I think you absolutely had the right idea. I'd've probably done the same
as you in the same circumstances as you. It's just that I'd done this
patch series getting rid of / simplifying a bunch of the code you were
modifying, and I thought it'd make your 4/5 irrelevant and 5/5 simpler.

> > void release_unref_folios(struct folio_batch *folios)
> > {
> > struct lruvec *lruvec = NULL;
> > unsigned long flags = 0;
> > int i;
> >
> > for (i = 0; i < folios->nr; i++) {
> > struct folio *folio = folios->folios[i];
> > free_swap_cache(folio);
>
> Agree this can't go here - would put it in pfn_range_put(). But would not want
> it in folios_put() as you suggeted in the other email - that would surely change
> the behaviour of folios_put()?

yes; perhaps there are times when we want to put a batch of folios and
_don't_ want to rip them out of the swapcache. I haven't thought about
this in much detail, and we're definitely venturing into areas of the
MM where I get myself in trouble (ie anonymous memory).

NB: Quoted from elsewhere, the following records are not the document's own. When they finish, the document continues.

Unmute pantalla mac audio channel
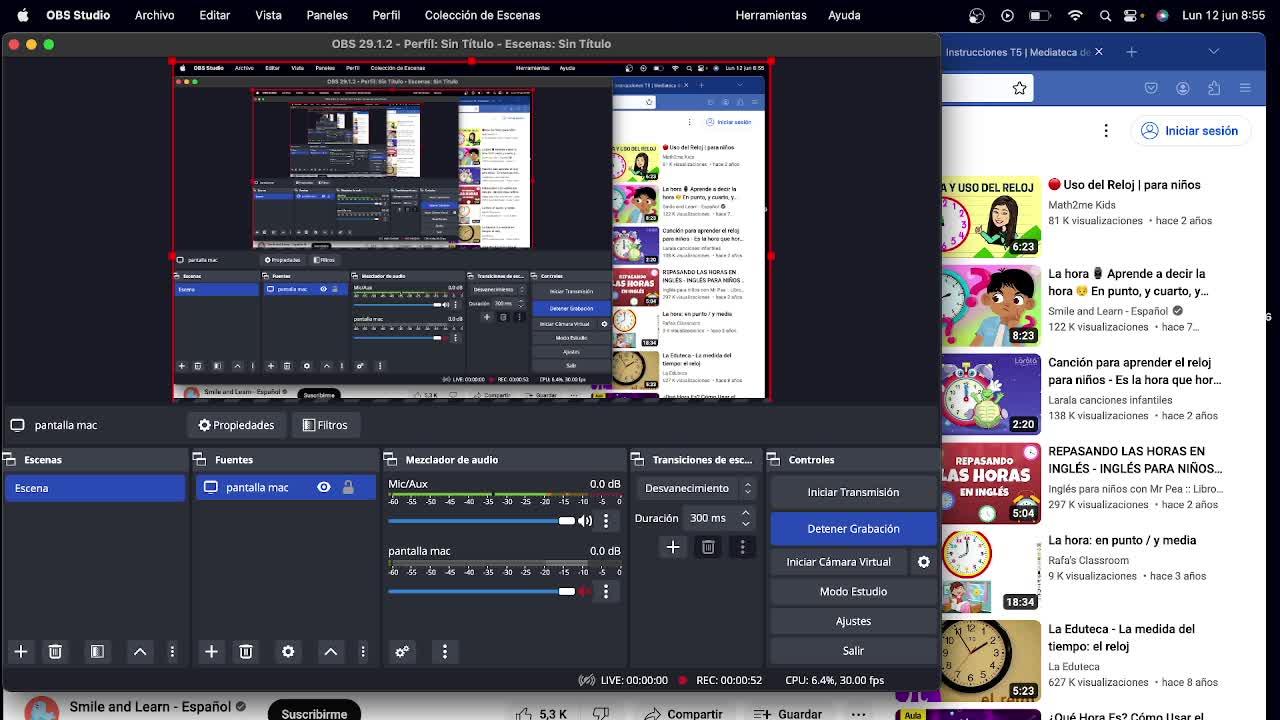1280x720 pixels. pos(585,591)
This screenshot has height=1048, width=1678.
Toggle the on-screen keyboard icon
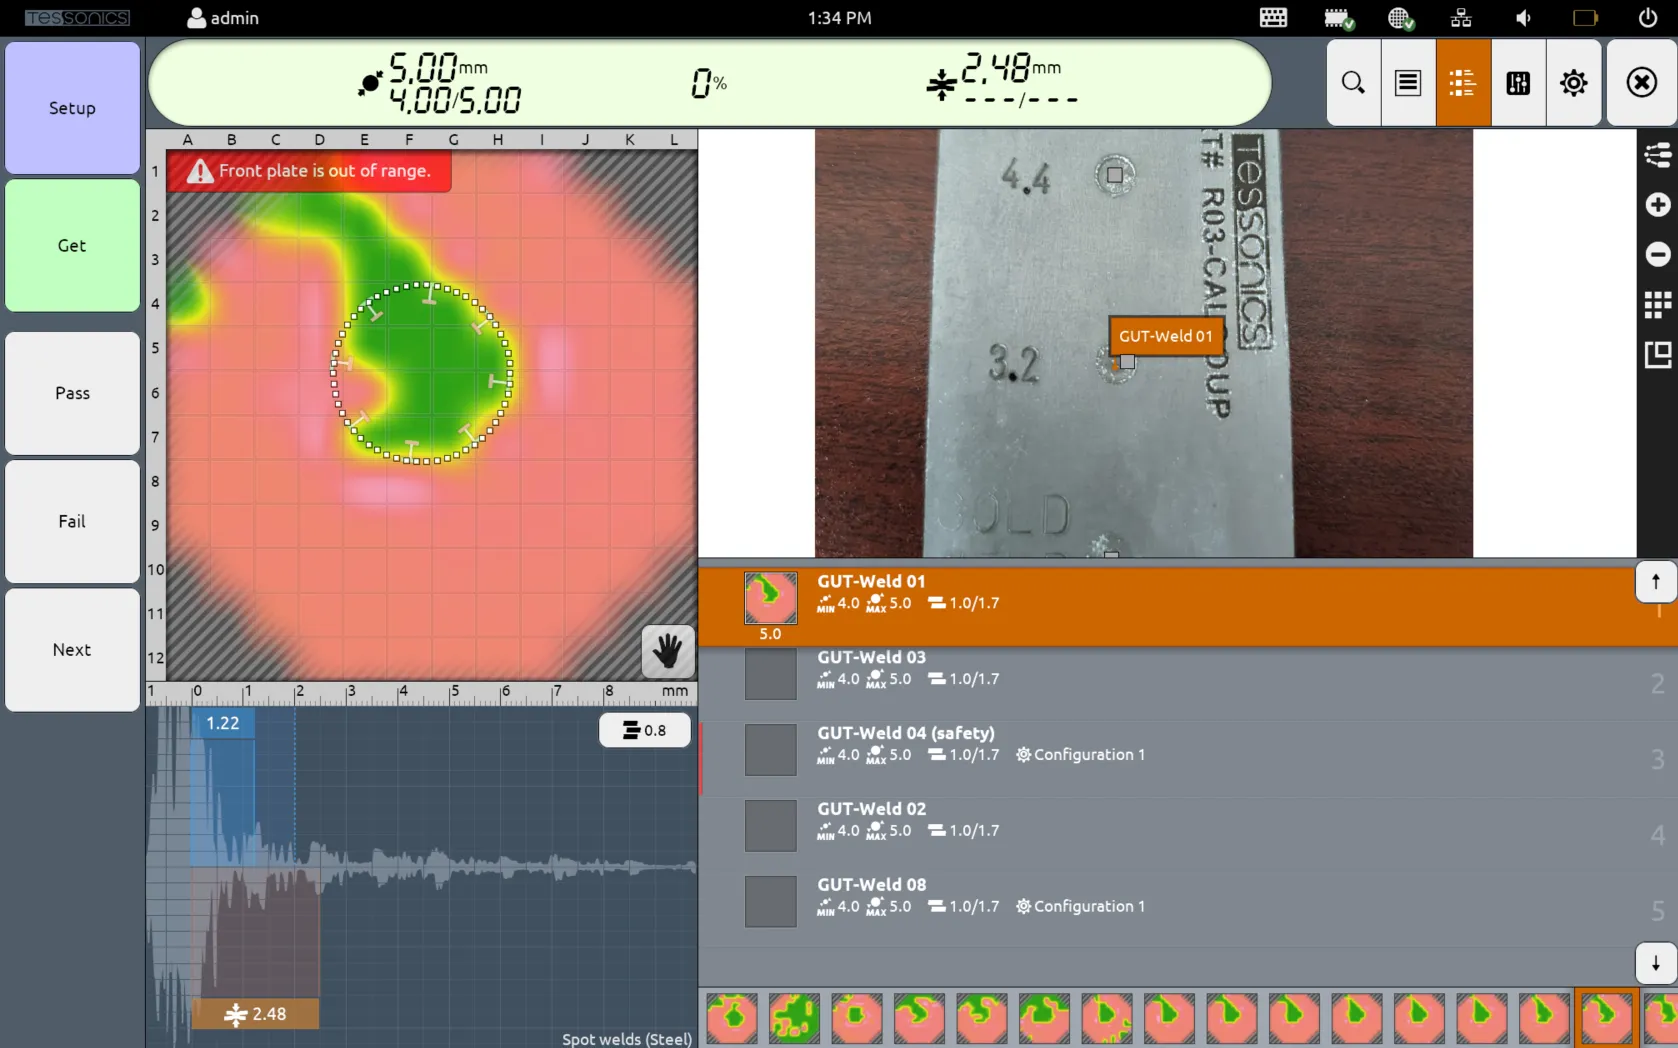click(1273, 18)
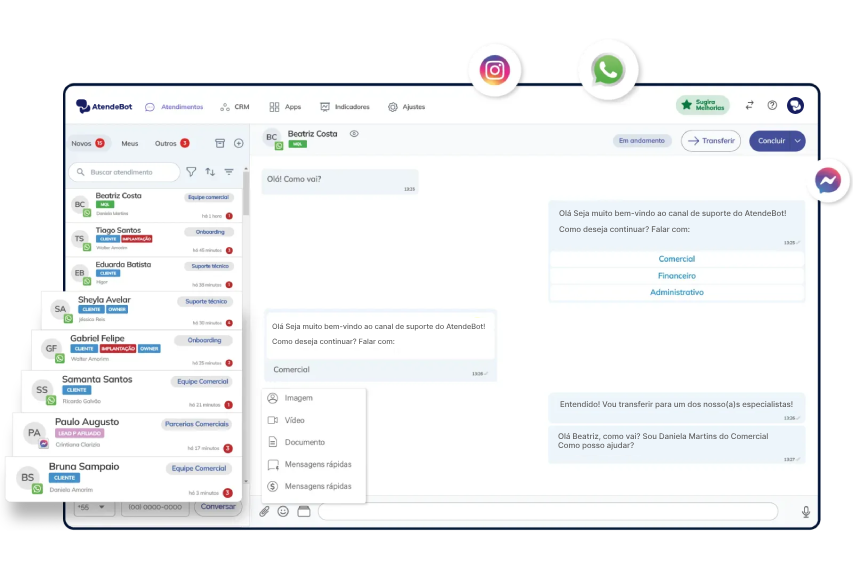Click the help question mark icon

tap(772, 105)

> > __page_cache_release(folio, &lruvec, &flags);
> > }
>
> I think you would need to add:
>
> if (lruvec)
> unlock_page_lruvec_irqrestore(lruvec, flags);

Indeed.

> > mem_cgroup_uncharge_folios(folios);
> > free_unref_folios(folios);
> > }
> >
> > then this becomes:
> >
> > void folios_put(struct folio_batch *folios)
> > {
> > int i, j;
> >
> > for (i = 0, j = 0; i < folios->nr; i++) {
> > struct folio *folio = folios->folios[i];
> >
> > if (is_huge_zero_page(&folio->page))
> > continue;
> > if (folio_is_zone_device(folio)) {
> > if (put_devmap_managed_page(&folio->page))
> > continue;
> > if (folio_put_testzero(folio))
> > free_zone_device_page(&folio->page);
> > continue;
> > }
> >
> > if (!folio_put_testzero(folio))
> > continue;
> > if (folio_test_hugetlb(folio)) {
> > free_huge_folio(folio);
> > continue;
> > }
> >
> > if (j != i)
> > folios->folios[j] = folio;
> > j++;
> > }
> >
> > folios->nr = j;
> > if (!j)
> > return;
> > release_unref_folios(folios);
> > }
> >
> > and pfn_range_put() also becomes shorter and loses all the lruvec work.
>
> something like this?
>
> void pfn_range_put(struct pfn_range *range, unsigned int nr)
> {
> struct folio_batch folios;
> unsigned int i;
>
> folio_batch_init(&folios);
> for (i = 0; i < nr; i++) {
> struct folio *folio = pfn_folio(range[i].start);
> unsigned int refs = range[i].end - range[i].start;
>
> free_swap_cache(folio); // <<<<< HERE? To be equivalent to
> // free_pages_and_swap_cache()
>
> if (is_huge_zero_page(&folio->page))
> continue;
>
> if (folio_is_zone_device(folio)) {
> if (put_devmap_managed_page_refs(&folio->page, refs))
> continue;
> if (folio_ref_sub_and_test(folio, refs))
> free_zone_device_page(&folio->page);
> continue;
> }
>
> if (!folio_ref_sub_and_test(folio, refs))
> continue;
>
> /* hugetlb has its own memcg */
> if (folio_test_hugetlb(folio)) {
> free_huge_folio(folio);
> continue;
> }
>
> if (folio_batch_add(&folios, folio) == 0)
> release_unref_folios(&folios);
> }
>
> if (folios.nr)
> release_unref_folios(&folios);
> }
>
> >
> > Thoughts?
>
> Looks like its getting there to me. Although the bulk of the logic inside the
> loop is still common between folios_put() and pfn_range_put(); perhaps we can
> have a common helper for that, which would just need to take (folio, refs)?
>
> So by adding free_swap_cache() above, we can call pfn_range_put() direct and can
> remove free_pages_and_swap_cache() entirely.

Yes. Maybe this works? I'd like it to!

> What's the best way to move forward here? Two options as I see it:
>
> - I drop patch 4 and create a version of pfn_range_put() that has the same
> semantic as above but essentially just copies the old release_pages() (similar
> to my v1). That keeps my series independent. Then you can replace with the new
> pfn_range_put() as part of your series.
>
> - We can just hook my patches up to the end of your series and do it all in one go.
>
> Opinion?

I'm reluctant to tell you "hey, delay until after this series of mine".
We don't have good data yet on whether my patch series helps or hurts.
Plus I'm about to take a few days off (I'll be back for next Wednesday's
meeting). I think your first option is better (and do feel free to use
a different name from pfn_range_put()) just to keep us from colliding
in ways that ultimately don't matter.